Travel to Seoul

After years of waiting, praying, and preparing, the day finally arrived for us to travel to South Korea. 

I have to start this post by recognizing all of Bri’s tireless efforts throughout this very long and difficult process. While I have certainly been engaged, involved, and excited, Bri has been a woman on a mission. She deserves all the credit in the world for making sure that we have been on-task and on time in preparing to bring our son home. I struggle to recall more than a handful of days over the past two-and-a-half years where Bri wasn’t working on something adoption-related. Whether it was reading a book, blog, or article or whether it was cleaning, planning, remodeling, painting, or babyproofing areas of the house, Bri has been a force of nature. 

Immediately following the news that we had a court date in Seoul, Bri set a rather large list of goals to accomplish before leaving. It was a daunting list that included cleaning and yard work to prepare for our extended absence, organizing and cleaning our basement so that Brooks could have a larger play area downstairs during the winter months, planning our travel and quarantine meals and snacks, and packing for two (if not all three) of us. She somehow got it all done.

Our flight was scheduled to leave Milwaukee at 7:25 a.m. on Thursday, October 8. Despite all of our planning and preparation, we still needed every minute of the last few days to get ready to go. Like so many aspects of life, COVID made this process much more complicated. We knew that we would be required to quarantine in a government-run hotel or facility for 14 days upon arrival in South Korea, but we did not know exactly where that would be or whether we would be separated or allowed to stay together.  

Early on, we heard rumblings that couples were being separated during quarantine, so we always knew it was a possibility.

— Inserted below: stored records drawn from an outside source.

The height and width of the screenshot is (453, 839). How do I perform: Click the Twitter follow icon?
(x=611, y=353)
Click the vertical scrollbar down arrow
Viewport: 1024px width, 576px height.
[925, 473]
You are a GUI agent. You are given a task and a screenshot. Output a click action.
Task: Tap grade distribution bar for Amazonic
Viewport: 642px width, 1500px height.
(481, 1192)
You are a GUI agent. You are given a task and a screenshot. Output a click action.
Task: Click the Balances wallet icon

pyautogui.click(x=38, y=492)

Over the summer, we had not received many, if any, reports from families who had traveled to South Korea that they were being separated. However, days before we left, we learned that at least two quarantine locations were still separating spouses.

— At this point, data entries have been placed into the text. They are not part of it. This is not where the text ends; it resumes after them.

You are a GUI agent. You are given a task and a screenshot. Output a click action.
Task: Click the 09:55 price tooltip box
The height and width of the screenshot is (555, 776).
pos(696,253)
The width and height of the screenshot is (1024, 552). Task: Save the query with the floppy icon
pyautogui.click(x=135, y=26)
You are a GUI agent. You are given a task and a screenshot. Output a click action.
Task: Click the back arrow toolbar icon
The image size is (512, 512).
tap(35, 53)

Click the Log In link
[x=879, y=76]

This was distressing news. Not only would it be challenging to be separated for two weeks, but it also significantly complicated the logistics of packing. If we were to be separated, we would need to make sure that each of us had everything we needed to make it through two weeks of quarantine. This meant essentially doubling up on necessary toiletries, snacks, meals, electronics, converters, and cords, to name just a few. 

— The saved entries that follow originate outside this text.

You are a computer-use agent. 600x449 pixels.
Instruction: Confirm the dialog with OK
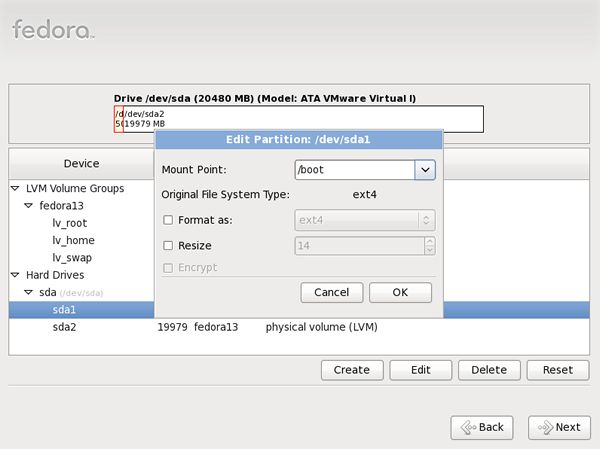pos(400,292)
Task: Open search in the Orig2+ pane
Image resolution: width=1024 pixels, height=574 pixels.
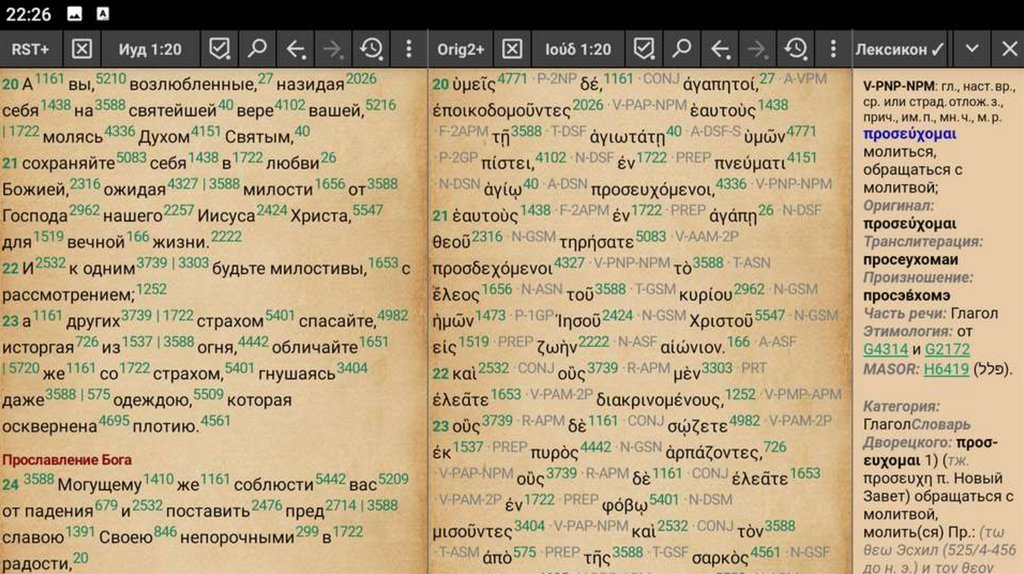Action: pyautogui.click(x=682, y=49)
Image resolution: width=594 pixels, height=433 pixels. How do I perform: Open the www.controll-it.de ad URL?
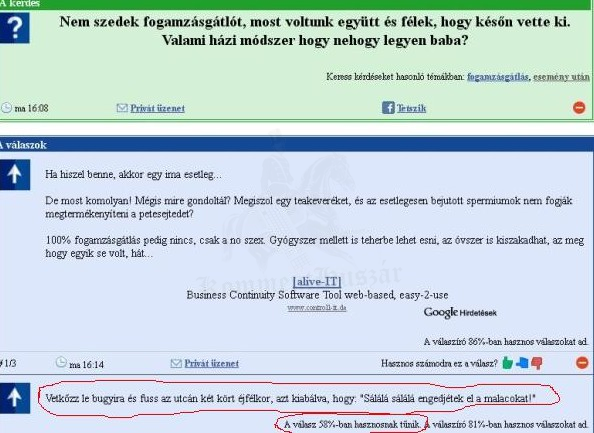click(317, 308)
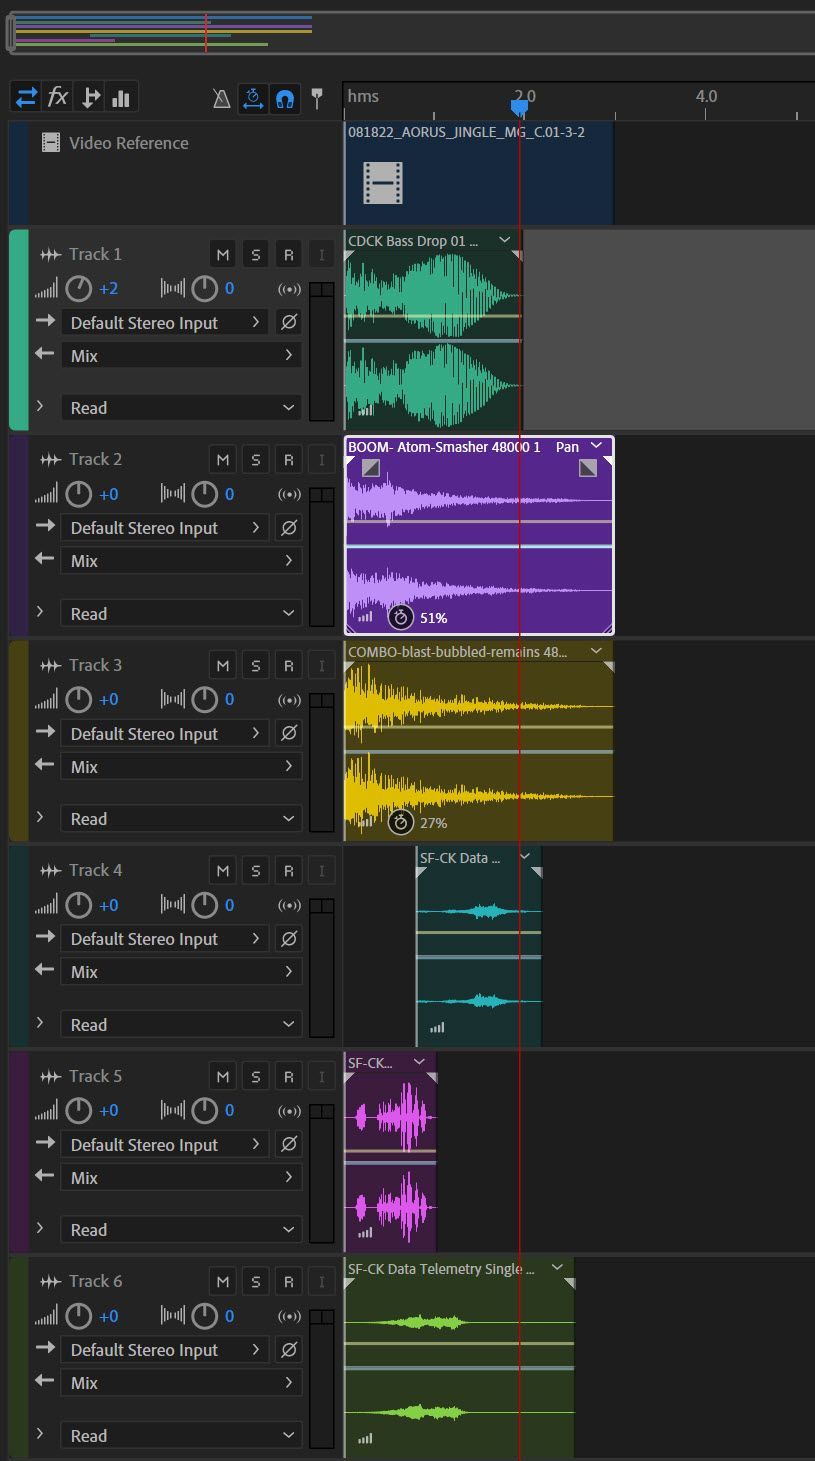
Task: Open the Sends view icon
Action: pos(90,97)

Each of us was allowed two checked bags and two carry-ons. As we began to try to fit our organized piles of clothing, toiletries, and personal effects into our bags, we realized two things: 1) we were never going to make it all fit without paying for an additional bag and; 2) that all of our bags were still going to be pushing the 50-pound limit. 

After days of paring down the things we wanted to take with us and hours of trial-and-error by shifting clothing, supplies, and personal effects between bags and checking the weights again and again, we finally reached the point where each of us had what we needed in case we were separated and where we were *pretty close* on weight. 

The night before our flight, neither of us could sleep. A million thoughts ran through my head as I lay sleepless waiting for my alarm to go off at 3:00 a.m. They ranged from the mundane pre-travel concerns like, “did we pack everything we needed?” and, “will our bags be overweight?” and, “did I forget about anything I needed to take care of at work?” to much more profound concerns about bringing our son home. 

What will it be like when we meet him for the first time? How will the custody exchange go? How will he handle the long flight home with us? What kinds of things should we do with him first? How long will it take him to recognize us as Mom and Dad?

No sooner had I nodded off than my alarm was going off. The time had come. 

We quickly got ready and waited for my mom to pick us up around 4:15 a.m. When she arrived, we loaded her SUV to the hilt with luggage and headed off to the airport.  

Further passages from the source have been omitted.